Conclusions: The use

of intensive insulin therapy placed critically ill patients with sepsis at increased risk for serious adverse events related to hypoglycemia. As used in this study, HES was harmful, and its toxicity increased with accumulating doses. (ClinicalTrials.gov number, NCT00135473.).”
“Early-life immune insults (ELII) including xenobiotic-induced developmental immunotoxicity (DIT) are important factors in childhood and adult chronic diseases. However, prenatal and perinatal environmentally induced immune alterations have yet to be considered in depth in the context of autism and autism spectrum disorders (ASDs). Numerous factors produce Unoprostone early-life-induced immune dysfunction in offspring, including exposure to xenobiotics, maternal infections, and other prenatal-neonatal stressors. Early life sensitivity to ELII, including DIT, results from the heightened vulnerability of the developing immune system to disruption and the serious nature of the adverse outcomes arising after disruption of one-time immune maturational events. The resulting health risks extend beyond infectious diseases, cancer, allergy, and autoimmunity to include pathologies of the neurological, reproductive, and endocrine systems.
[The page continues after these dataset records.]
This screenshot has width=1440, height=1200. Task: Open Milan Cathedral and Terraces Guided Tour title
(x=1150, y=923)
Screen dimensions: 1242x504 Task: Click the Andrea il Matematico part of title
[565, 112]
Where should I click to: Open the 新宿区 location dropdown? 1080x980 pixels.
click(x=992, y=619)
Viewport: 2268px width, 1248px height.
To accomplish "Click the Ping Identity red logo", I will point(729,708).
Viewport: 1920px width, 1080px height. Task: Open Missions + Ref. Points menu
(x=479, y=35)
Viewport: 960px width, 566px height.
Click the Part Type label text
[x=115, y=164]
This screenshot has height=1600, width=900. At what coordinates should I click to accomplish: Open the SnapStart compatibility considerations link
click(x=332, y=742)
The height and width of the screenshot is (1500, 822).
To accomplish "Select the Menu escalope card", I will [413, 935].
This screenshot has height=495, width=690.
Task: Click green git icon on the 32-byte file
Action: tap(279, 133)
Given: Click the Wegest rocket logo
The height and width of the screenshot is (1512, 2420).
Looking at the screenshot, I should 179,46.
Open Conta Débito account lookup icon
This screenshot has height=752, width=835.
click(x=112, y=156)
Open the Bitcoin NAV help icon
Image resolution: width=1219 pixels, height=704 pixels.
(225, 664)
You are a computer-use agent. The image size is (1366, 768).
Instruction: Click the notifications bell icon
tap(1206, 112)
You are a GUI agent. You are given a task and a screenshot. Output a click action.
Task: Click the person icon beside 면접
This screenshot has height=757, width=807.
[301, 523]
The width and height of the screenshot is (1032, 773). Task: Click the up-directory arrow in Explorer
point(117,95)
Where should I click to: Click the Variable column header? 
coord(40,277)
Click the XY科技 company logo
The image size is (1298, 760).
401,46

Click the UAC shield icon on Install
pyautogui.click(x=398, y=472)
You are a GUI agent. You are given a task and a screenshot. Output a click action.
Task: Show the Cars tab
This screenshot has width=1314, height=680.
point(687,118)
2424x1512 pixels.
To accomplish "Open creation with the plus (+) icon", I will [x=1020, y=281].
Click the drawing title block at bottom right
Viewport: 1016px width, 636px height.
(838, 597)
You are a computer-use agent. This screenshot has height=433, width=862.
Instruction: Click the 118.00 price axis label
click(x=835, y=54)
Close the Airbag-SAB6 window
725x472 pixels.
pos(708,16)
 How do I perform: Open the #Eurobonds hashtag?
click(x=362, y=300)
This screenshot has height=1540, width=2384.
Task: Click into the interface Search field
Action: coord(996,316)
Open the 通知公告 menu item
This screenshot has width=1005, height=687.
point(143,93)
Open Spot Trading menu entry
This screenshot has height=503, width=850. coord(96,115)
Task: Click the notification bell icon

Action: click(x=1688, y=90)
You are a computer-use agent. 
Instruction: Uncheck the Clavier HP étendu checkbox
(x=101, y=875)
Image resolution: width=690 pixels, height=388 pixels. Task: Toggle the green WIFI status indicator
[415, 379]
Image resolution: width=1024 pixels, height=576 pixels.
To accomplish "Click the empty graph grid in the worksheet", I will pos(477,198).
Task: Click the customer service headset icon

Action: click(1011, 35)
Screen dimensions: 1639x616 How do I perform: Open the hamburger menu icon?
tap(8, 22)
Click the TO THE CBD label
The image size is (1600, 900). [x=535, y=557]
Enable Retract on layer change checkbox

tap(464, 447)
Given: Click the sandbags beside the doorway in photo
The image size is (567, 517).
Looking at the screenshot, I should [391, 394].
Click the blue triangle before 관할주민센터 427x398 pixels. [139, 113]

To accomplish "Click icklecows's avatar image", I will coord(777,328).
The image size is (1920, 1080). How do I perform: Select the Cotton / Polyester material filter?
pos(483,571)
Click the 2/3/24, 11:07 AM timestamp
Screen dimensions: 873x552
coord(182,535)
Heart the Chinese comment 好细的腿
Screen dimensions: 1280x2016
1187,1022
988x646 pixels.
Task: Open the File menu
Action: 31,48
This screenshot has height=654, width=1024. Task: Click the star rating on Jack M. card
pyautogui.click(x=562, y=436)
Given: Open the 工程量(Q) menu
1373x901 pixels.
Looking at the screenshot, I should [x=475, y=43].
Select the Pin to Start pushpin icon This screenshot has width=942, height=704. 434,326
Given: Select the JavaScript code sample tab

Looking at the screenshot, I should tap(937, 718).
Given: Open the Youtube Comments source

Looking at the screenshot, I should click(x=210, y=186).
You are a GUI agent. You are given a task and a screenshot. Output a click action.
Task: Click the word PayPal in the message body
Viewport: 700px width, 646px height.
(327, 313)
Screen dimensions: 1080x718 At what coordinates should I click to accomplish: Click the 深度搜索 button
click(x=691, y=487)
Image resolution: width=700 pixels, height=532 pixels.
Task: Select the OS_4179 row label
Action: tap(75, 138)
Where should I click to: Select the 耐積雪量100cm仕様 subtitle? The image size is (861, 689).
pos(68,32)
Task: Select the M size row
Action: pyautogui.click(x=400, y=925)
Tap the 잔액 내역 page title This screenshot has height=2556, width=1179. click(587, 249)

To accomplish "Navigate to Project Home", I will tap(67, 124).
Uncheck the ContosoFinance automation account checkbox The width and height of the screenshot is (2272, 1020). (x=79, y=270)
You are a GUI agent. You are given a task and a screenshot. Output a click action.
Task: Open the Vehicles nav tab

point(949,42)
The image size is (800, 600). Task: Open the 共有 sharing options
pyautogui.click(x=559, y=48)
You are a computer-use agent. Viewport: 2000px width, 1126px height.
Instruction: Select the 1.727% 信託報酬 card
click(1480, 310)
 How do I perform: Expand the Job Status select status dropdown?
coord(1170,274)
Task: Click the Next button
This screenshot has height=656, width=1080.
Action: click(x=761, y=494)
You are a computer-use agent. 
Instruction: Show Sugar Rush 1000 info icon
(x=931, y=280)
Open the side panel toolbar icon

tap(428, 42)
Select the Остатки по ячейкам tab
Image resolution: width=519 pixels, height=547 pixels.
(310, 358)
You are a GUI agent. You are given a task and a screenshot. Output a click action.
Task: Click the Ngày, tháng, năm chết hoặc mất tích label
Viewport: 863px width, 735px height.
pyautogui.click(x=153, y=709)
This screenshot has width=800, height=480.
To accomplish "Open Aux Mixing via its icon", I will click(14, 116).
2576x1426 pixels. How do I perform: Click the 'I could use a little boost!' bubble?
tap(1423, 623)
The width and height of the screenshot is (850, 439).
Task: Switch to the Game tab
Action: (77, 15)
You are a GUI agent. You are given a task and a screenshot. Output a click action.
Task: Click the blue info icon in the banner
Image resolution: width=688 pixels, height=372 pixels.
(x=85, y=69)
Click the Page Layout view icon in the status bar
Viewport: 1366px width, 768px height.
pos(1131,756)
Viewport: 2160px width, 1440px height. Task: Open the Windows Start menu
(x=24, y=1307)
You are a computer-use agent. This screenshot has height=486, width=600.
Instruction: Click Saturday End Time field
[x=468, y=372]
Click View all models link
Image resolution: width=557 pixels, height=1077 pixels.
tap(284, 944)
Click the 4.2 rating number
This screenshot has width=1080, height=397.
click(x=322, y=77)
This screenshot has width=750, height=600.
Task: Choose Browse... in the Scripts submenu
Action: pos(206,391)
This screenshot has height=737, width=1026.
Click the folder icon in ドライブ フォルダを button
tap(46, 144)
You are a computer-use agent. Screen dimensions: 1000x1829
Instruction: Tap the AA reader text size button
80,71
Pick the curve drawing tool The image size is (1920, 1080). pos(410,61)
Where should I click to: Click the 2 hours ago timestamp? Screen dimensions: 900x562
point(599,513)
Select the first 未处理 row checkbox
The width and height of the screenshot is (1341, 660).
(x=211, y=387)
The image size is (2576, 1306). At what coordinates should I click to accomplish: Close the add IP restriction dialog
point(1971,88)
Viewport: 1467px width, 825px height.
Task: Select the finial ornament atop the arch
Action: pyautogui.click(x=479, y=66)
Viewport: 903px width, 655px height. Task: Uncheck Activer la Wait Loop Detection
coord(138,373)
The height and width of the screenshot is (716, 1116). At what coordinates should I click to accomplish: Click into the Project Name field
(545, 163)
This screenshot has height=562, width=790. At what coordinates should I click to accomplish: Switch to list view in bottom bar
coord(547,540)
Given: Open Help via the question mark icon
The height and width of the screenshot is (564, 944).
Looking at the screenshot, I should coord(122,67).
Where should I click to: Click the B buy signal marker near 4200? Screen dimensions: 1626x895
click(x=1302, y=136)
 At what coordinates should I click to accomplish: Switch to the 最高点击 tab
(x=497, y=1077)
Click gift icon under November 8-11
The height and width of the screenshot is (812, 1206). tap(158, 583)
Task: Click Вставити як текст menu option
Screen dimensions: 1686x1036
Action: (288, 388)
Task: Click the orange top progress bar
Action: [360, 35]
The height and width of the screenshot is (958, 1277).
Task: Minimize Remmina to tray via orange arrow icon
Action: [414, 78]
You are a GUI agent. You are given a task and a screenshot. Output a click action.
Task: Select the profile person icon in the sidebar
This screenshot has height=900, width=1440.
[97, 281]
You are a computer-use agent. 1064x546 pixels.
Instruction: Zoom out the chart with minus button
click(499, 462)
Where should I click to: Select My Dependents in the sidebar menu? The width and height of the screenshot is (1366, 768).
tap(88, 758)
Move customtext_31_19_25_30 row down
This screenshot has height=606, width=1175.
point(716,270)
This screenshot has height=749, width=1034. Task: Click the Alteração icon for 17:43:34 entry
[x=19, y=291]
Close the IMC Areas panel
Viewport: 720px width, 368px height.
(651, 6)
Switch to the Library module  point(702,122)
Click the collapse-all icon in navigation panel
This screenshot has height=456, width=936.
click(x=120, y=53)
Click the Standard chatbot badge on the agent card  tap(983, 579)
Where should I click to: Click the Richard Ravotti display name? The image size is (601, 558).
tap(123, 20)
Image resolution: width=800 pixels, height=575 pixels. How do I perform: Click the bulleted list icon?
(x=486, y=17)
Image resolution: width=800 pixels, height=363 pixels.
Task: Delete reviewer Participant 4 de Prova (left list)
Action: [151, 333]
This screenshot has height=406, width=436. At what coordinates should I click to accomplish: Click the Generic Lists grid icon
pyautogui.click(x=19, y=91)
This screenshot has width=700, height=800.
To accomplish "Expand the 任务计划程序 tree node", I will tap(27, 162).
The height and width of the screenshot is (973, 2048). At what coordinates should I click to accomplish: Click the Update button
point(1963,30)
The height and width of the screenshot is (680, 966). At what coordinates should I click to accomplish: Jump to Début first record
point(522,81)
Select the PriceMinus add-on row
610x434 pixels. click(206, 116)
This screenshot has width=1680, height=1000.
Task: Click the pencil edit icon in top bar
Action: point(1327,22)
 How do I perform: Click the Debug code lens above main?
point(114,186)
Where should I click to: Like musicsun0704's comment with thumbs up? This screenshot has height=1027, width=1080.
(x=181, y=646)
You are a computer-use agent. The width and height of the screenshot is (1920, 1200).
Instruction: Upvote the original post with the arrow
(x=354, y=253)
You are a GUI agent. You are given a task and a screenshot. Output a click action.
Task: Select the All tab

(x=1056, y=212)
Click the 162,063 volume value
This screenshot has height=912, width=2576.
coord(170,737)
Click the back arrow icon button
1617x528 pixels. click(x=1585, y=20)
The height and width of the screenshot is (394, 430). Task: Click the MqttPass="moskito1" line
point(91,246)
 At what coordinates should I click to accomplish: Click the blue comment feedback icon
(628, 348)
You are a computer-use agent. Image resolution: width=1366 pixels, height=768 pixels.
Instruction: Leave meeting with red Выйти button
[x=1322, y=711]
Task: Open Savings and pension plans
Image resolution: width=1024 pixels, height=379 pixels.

However, for many of the known structures, functions are not yet determined, and in many modelling tasks, an accurate structural model does not necessarily tell us about function. Thus, there see more is a pressing need for high-throughput methods for determining function from structure. The spatial arrangement of key amino acids in a folded protein, on the surface or buried in clefts, is often the

determinants of its biological function. A central aim of molecular biology is to understand the relationship between such substructures or surfaces and biological function, leading both to function prediction and to function design. We present a new general method for discovering the features of binding pockets that confer specificity for particular ligands. Using a recently developed machine-learning technique which couples the rule-discovery approach of inductive logic programming with the statistical learning power of support vector machines, we are A-1210477 able to discriminate, with high precision (90%) and recall (86%) between pockets that bind FAD and those that bind NAD on a large benchmark set given only the geometry and composition of the backbone of the binding pocket without the use of docking. In addition, we learn rules governing this specificity which can feed into protein functional design protocols. An analysis of the rules found suggests that key features of the binding

pocket may be tied to conformational freedom in the ligand. The representation is sufficiently general to be applicable to any discriminatory binding problem. All programs and data sets are freely available to non-commercial ASK1 users at http://www.sbg.bio.ic.ac.uk/svilp_ligand.”
“Purpose: We characterized continence, satisfaction and adverse events in women at least 5 years after Burch urethropexy or fascial sling with longitudinal followup of randomized clinical trial participants.

Materials and Methods: Of 655 women who participated in a randomized surgical trial comparing the efficacy of the Burch and sling treatments 482 (73.6%) enrolled in this long-term observational study. Urinary

continence status was assessed yearly for a minimum of 5 years postoperatively. Continence was defined as no urinary leakage on a 3-day voiding diary, and no self-reported stress incontinence symptoms and no stress incontinence surgical re-treatment.

Results: Incontinent participants were more likely to enroll in the followup study than continent patients (85.5% vs 52.2%) regardless of surgical group (p <0.0001). Overall the continence rates were lower in the Burch urethropexy group than in the fascial sling group (p = 0.002). The continence rates at 5 years were 24.1% (95% CI 18.5 to 29.7) vs 30.8% (95% CI 24.7 to 36.9), respectively. Satisfaction at 5 years was related to continence status and was higher in women undergoing sling surgery (83% vs 73%, p = 0.04). Satisfaction decreased with time (p = 0.001) and remained higher in the sling group (p = 0.03).